◆ **Task details**
Every line of the data below should be written out word for word.
──────── Input data
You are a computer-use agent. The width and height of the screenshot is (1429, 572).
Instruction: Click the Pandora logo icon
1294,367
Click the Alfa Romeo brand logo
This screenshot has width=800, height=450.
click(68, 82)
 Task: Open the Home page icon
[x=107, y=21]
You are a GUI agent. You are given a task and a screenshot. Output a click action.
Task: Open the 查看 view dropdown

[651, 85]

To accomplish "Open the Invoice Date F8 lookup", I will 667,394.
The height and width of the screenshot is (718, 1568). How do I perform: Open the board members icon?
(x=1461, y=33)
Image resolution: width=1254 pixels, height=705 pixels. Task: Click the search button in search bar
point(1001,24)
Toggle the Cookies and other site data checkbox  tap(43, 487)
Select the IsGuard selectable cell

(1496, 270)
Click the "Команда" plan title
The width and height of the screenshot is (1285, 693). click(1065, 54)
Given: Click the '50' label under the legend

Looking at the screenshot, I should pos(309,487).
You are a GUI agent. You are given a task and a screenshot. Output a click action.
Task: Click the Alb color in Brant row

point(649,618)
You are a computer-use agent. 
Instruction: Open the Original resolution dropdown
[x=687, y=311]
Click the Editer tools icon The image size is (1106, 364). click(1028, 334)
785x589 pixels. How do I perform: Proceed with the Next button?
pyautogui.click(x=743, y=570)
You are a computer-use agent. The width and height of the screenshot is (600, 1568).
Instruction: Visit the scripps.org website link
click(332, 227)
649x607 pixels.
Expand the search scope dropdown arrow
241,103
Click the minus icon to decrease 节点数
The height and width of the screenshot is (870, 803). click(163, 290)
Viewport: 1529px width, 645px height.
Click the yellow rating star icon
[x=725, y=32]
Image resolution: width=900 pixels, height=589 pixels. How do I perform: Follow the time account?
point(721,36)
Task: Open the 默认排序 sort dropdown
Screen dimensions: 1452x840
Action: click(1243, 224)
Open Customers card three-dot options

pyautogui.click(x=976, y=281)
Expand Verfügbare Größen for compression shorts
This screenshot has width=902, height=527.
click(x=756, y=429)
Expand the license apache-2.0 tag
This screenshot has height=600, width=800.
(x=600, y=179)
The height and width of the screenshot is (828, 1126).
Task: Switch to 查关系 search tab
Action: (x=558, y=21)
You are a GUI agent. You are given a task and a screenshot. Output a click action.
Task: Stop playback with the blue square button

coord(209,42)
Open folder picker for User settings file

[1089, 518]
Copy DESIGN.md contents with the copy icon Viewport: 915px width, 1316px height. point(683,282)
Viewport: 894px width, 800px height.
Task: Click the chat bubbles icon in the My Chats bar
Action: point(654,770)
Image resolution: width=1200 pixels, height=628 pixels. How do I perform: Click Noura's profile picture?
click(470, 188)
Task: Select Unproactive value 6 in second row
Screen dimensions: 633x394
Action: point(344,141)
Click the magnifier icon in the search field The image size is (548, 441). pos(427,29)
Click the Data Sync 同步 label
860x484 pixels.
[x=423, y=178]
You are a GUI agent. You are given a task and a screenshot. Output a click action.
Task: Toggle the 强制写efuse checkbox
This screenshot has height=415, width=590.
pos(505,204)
────────────────
◆ **Task output**
You are a computer-use agent. The width and height of the screenshot is (1429, 572).
Instruction: Click the Pandora logo icon
1294,367
Click the Alfa Romeo brand logo
This screenshot has width=800, height=450.
click(68, 82)
 Task: Open the Home page icon
[x=107, y=21]
You are a GUI agent. You are given a task and a screenshot. Output a click action.
Task: Open the 查看 view dropdown

[651, 85]

To accomplish "Open the Invoice Date F8 lookup", I will 667,394.
The height and width of the screenshot is (718, 1568). How do I perform: Open the board members icon?
(x=1461, y=33)
Image resolution: width=1254 pixels, height=705 pixels. Task: Click the search button in search bar
point(1001,24)
Toggle the Cookies and other site data checkbox  tap(43, 487)
Select the IsGuard selectable cell

(1496, 270)
Click the "Команда" plan title
The width and height of the screenshot is (1285, 693). click(1065, 54)
Given: Click the '50' label under the legend

Looking at the screenshot, I should pos(309,487).
You are a GUI agent. You are given a task and a screenshot. Output a click action.
Task: Click the Alb color in Brant row

point(649,618)
You are a computer-use agent. 
Instruction: Open the Original resolution dropdown
[x=687, y=311]
Click the Editer tools icon The image size is (1106, 364). click(1028, 334)
785x589 pixels. How do I perform: Proceed with the Next button?
pyautogui.click(x=743, y=570)
You are a computer-use agent. The width and height of the screenshot is (600, 1568).
Instruction: Visit the scripps.org website link
click(332, 227)
649x607 pixels.
Expand the search scope dropdown arrow
241,103
Click the minus icon to decrease 节点数
The height and width of the screenshot is (870, 803). click(163, 290)
Viewport: 1529px width, 645px height.
Click the yellow rating star icon
[x=725, y=32]
Image resolution: width=900 pixels, height=589 pixels. How do I perform: Follow the time account?
point(721,36)
Task: Open the 默认排序 sort dropdown
Screen dimensions: 1452x840
Action: click(1243, 224)
Open Customers card three-dot options

pyautogui.click(x=976, y=281)
Expand Verfügbare Größen for compression shorts
This screenshot has width=902, height=527.
click(x=756, y=429)
Expand the license apache-2.0 tag
This screenshot has height=600, width=800.
(x=600, y=179)
The height and width of the screenshot is (828, 1126).
Task: Switch to 查关系 search tab
Action: (x=558, y=21)
You are a GUI agent. You are given a task and a screenshot. Output a click action.
Task: Stop playback with the blue square button

coord(209,42)
Open folder picker for User settings file

[1089, 518]
Copy DESIGN.md contents with the copy icon Viewport: 915px width, 1316px height. point(683,282)
Viewport: 894px width, 800px height.
Task: Click the chat bubbles icon in the My Chats bar
Action: point(654,770)
Image resolution: width=1200 pixels, height=628 pixels. How do I perform: Click Noura's profile picture?
click(470, 188)
Task: Select Unproactive value 6 in second row
Screen dimensions: 633x394
Action: point(344,141)
Click the magnifier icon in the search field The image size is (548, 441). pos(427,29)
Click the Data Sync 同步 label
860x484 pixels.
[x=423, y=178]
You are a GUI agent. You are given a task and a screenshot. Output a click action.
Task: Toggle the 强制写efuse checkbox
This screenshot has height=415, width=590.
pos(505,204)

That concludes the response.